With one yank she has the covers off and is swinging my legs onto the steps that help me off the high bed.
“You. Stop pushing. Joder.”
She keeps on pushing, as if I haven’t spoken.
“You! Goddammit. Stop it with the pushing!”
The nurse and I stare at each other.
She grabs my hand and makes me clasp the drip pole.
“My name is Ursula. Stop saying ‘you.’ It is rude. Call me by my name, Ursula.”
We begin walking from the room, very slowly, out into the corridor. “Lock that cabinet,” I say. “People are coming in and stealing my clothes.”
“No one is stealing your clothes, Herr Álvarez.”
But she locks the cabinet anyway.
We walk down the long hospital hall. It takes forever.
“What happened to your hair?”
“It is the fashion.”
“Oh Dios mío. Do you have tattoos on other body parts?”
“Yes.”
“That ring through your nose. It makes you look like a bull.”
“Herr Álvarez. I respect you. Please return me the favor.”
After what seems like an interminable long walk in silence through the busy hospital, we enter a studio, set up with blue floor mats, parallel bars, and leg pulleys attached to Pilates contraptions. There are three patients at work with physiotherapists, two white-haired and bent and looking worse than I feel; the other, a teenage girl, has braces on her legs and a helmet on her head.
“Sit in this chair. I want to see how you get up.”
Oh, God. She’s not a nurse’s aide but my physiotherapist.
Cabrón! Why did you have to say that thing about the nose ring?
You’re such an idiot!
It is utterly brutal. Worse than I expected. I am at Ursula’s mercy for the next ninety minutes, and by the end, I am panting and sweating from the ball passing, the balance exercises, the painful stretches.
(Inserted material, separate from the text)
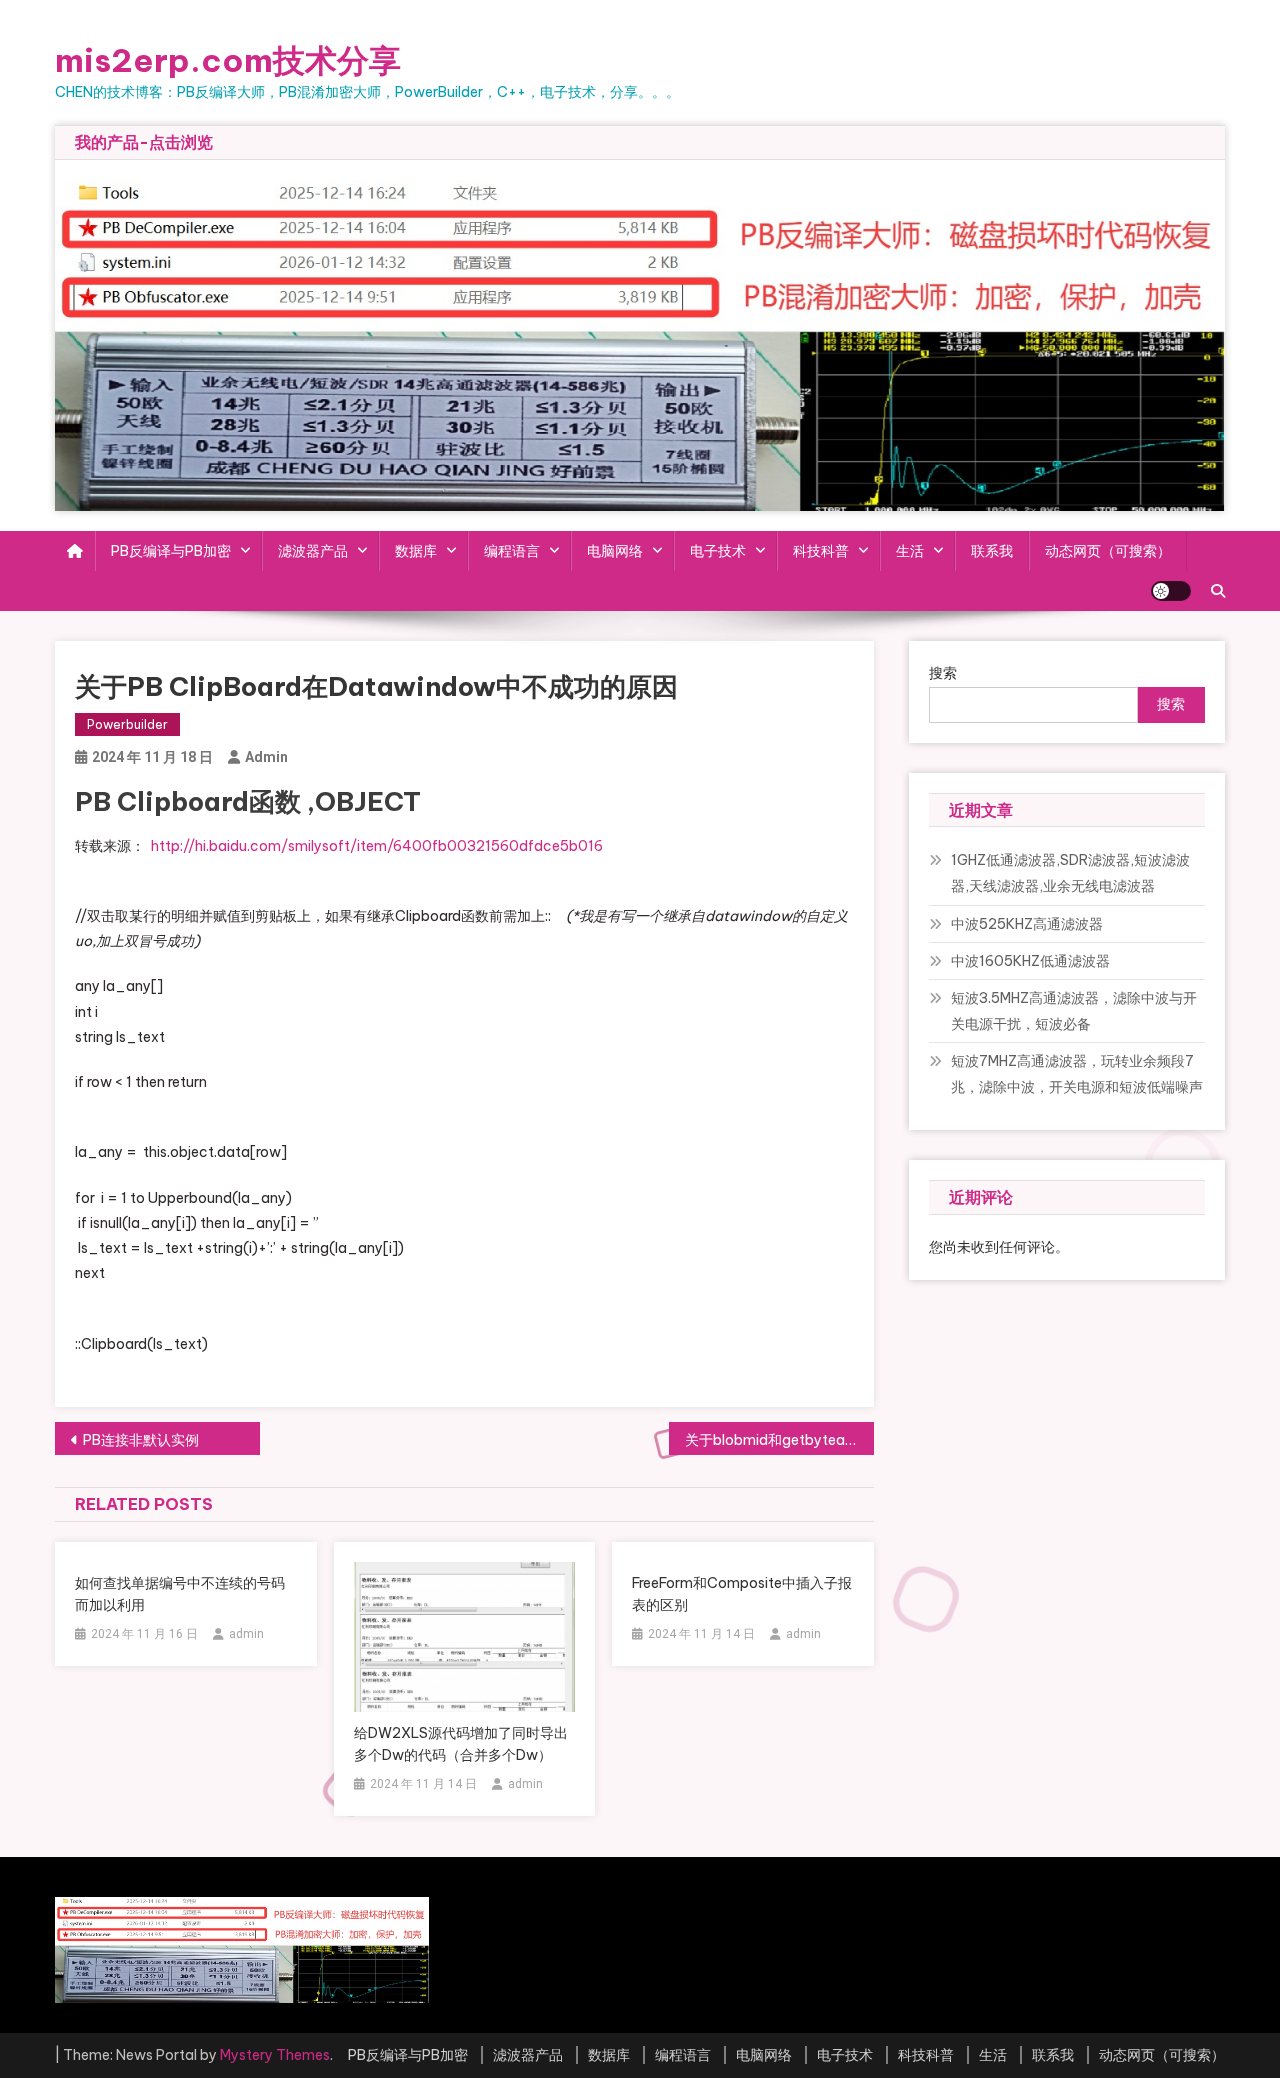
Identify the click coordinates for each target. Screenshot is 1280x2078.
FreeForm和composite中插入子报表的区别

But—coño!—I make it through the ordeal.
“I thought you were going to be difficult, Herr Álvarez. But you did your exercises well. You worked hard.”
“It’s the quickest way out of the hospital, isn’t it?”
“Yes.”
“Bueno. I am motivated.”
She walks me back to the hospital’s west wing, through a glass-walled corridor decorated with contemporary art, splotchy and cheerful w
ith color. The hallway opens up into a large waiting room, where seats are taken up by Middle Eastern families, the women buried under the hijab; elderly Italians, their skin leathery from too many years in the Amalfi sun; and a couple of African men in shiny suits. There is one family that touches me: the Swiss couple that sits patiently with their two children bent and twisted with cerebral palsy.
We are all waiting. Waiting.
I stop.
“Herr Álvarez. What is it?”
Suavecito.
“Are you in pain? You are white.”
I follow the smell of lavender. There, in the corner of the waiting room, his head down, the man with the long hair. His foot is crossed and jiggling furiously, like a combustible engine ready to explode. He is reading a book.
“Ursula. Please. Take me to that corner.”
The physiotherapist looks uncertain, but she can see the need in my face, and so she gently touches my elbow and we begin walking to the far corner of the waiting room.
“Is this where you want to be? Near this plant?”
I stand before the young man. His head is still down. He is reading Biggles.
That’s why he seemed so familiar.
My brother, as he might have been had he lived into his thirties, slowly shuts Biggles’ Second Case and looks up at me. But still he won’t speak.
“Juanito. What do you want? For the love of God, tell me what you want.”
“Herr Álvarez, are you having an episode? Talk to me. I am about to call for assistance. You must address me. There is no one here. You are not making sense.”
It is definitely Juan. He is there, in the young man’s eyes.
Say something, Juan, please. I beg you.
He finally speaks.
“Come home, José María. It’s time for you to come home.”
There is frost on the window when Hans-Peter Grieder comes by. He brings me Schocki-Stengeli, the kirsch-filled chocolate sticks from Lindt & Sprüngli. It’s a singularly odd gift, considering the amount of drugs I am on, but I don’t say a word.